── PROVIDED RECORDS ──

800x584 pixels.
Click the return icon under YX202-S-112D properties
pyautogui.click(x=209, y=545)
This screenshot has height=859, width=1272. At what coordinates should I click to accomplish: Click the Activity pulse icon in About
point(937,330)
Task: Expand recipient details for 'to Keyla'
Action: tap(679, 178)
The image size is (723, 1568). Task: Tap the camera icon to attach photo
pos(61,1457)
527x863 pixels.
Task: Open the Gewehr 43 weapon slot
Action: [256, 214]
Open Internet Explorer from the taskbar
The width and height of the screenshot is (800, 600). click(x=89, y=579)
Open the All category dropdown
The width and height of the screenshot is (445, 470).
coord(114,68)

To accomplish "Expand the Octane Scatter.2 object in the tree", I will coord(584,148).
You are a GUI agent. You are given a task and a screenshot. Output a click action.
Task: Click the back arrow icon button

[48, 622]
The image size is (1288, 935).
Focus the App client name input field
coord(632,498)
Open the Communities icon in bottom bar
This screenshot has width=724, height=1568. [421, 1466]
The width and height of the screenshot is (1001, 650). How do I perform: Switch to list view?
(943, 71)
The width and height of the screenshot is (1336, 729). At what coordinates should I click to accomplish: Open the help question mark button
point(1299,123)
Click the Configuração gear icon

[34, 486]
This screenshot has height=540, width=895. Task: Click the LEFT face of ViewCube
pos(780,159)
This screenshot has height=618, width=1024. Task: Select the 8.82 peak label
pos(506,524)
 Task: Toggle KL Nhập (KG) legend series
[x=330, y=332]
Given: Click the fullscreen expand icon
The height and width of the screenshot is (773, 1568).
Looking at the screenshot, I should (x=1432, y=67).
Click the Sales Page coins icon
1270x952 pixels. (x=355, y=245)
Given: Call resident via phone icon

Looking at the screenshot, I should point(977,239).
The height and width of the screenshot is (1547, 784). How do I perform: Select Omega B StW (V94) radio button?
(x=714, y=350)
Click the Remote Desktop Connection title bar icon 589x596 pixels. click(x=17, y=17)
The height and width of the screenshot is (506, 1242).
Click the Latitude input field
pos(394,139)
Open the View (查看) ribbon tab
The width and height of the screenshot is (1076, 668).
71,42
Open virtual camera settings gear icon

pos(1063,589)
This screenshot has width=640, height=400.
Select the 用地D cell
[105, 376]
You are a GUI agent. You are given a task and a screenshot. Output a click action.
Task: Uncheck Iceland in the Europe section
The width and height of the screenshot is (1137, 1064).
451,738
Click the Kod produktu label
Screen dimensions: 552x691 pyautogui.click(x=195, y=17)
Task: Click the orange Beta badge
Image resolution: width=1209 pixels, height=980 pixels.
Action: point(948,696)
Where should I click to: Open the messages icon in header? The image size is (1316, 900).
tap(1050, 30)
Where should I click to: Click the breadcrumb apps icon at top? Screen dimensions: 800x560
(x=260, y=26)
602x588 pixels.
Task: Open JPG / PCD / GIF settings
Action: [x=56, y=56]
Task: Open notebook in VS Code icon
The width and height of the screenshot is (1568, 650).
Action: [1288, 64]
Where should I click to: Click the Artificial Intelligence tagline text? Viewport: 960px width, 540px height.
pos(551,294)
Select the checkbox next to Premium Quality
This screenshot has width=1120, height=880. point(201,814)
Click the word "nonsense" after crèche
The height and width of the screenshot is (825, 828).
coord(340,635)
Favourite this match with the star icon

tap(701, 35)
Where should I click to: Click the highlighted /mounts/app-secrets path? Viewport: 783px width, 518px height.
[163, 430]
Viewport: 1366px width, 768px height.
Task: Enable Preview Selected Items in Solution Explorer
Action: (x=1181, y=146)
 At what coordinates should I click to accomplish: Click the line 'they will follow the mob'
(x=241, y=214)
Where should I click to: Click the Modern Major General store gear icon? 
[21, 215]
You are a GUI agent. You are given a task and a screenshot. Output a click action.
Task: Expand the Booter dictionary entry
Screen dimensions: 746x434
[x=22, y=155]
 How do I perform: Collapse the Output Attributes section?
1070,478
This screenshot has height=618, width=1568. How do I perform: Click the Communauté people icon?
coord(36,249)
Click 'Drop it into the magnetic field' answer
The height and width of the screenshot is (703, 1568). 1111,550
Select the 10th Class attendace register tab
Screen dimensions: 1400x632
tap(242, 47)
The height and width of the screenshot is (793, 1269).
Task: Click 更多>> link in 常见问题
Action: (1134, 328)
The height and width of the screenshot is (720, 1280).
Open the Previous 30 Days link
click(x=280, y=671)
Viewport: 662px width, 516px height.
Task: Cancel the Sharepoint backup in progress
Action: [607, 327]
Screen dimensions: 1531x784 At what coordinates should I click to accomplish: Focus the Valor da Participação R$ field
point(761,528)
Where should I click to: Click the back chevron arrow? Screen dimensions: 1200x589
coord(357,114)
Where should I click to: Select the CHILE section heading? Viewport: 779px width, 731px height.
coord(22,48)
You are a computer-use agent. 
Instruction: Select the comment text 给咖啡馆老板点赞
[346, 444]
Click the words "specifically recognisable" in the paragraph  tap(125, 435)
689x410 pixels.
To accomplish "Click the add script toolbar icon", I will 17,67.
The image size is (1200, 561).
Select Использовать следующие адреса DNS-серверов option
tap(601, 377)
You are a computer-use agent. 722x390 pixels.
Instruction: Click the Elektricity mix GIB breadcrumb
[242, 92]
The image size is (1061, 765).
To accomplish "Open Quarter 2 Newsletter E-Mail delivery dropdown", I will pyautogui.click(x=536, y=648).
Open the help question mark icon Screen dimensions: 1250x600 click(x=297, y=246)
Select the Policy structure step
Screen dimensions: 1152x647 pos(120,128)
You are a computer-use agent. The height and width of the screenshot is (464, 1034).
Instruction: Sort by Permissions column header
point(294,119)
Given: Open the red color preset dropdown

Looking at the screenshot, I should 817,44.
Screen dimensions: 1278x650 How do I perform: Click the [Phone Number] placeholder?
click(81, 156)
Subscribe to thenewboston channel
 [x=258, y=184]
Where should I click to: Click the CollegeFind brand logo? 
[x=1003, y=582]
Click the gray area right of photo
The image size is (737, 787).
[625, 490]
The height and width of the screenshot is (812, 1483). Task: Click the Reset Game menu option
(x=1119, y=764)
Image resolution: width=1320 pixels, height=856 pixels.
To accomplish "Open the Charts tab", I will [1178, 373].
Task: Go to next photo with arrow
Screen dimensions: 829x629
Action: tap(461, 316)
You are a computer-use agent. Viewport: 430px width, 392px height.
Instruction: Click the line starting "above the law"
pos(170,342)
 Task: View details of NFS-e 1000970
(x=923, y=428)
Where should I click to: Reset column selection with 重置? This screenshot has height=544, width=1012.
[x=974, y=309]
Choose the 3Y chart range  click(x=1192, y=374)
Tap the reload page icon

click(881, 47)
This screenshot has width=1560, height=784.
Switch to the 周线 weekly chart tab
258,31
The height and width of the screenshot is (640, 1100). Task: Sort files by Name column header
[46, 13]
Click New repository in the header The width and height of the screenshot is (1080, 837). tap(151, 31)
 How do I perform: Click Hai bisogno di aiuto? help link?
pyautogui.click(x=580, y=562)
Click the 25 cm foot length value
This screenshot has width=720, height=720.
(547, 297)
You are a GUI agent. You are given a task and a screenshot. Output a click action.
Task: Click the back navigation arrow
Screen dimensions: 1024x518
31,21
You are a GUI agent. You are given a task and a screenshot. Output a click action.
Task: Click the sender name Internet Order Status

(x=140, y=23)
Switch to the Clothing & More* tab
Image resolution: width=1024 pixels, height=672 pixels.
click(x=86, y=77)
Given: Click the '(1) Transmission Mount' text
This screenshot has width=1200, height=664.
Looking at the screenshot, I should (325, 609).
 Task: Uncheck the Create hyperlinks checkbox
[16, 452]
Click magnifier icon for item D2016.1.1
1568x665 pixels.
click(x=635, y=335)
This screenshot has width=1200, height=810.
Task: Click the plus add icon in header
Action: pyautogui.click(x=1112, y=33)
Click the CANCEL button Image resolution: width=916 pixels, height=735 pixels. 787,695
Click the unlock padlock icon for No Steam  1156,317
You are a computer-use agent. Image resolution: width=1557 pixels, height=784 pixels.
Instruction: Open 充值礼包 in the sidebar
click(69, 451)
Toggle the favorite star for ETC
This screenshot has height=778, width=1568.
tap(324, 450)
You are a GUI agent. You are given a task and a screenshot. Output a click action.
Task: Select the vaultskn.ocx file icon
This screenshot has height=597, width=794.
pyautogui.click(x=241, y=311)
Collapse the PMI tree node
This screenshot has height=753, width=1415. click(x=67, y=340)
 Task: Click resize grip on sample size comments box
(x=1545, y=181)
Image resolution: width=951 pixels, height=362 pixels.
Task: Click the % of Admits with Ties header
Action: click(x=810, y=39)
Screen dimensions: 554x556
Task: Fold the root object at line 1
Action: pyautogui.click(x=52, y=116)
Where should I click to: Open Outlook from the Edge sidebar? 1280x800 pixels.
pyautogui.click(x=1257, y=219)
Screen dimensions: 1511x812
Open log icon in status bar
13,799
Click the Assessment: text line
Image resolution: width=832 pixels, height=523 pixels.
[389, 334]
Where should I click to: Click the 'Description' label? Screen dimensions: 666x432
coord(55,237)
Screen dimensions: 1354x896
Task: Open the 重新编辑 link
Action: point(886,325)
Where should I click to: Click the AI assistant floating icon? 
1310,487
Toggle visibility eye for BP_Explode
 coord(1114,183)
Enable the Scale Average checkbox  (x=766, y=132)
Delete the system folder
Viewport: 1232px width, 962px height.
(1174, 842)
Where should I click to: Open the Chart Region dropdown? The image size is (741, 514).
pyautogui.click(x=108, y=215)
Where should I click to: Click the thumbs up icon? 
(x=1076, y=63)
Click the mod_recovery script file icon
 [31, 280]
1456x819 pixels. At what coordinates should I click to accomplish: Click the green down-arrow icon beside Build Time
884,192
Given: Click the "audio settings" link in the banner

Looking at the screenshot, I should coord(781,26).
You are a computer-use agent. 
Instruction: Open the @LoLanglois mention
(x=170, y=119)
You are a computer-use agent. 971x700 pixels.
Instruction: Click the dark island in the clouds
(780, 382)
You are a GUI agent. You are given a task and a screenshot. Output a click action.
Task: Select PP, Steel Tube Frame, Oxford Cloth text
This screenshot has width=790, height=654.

───

Where a line above contains the word "computer", copy that line.

◆ RESPONSE FOR THIS EXERCISE
You are a computer-use agent. 
You are a computer-use agent. 722x390 pixels.
You are a computer-use agent. The height and width of the screenshot is (464, 1034).
You are a computer-use agent. Viewport: 430px width, 392px height.
You are a computer-use agent. Image resolution: width=1557 pixels, height=784 pixels.
You are a computer-use agent. 
You are a computer-use agent. 971x700 pixels.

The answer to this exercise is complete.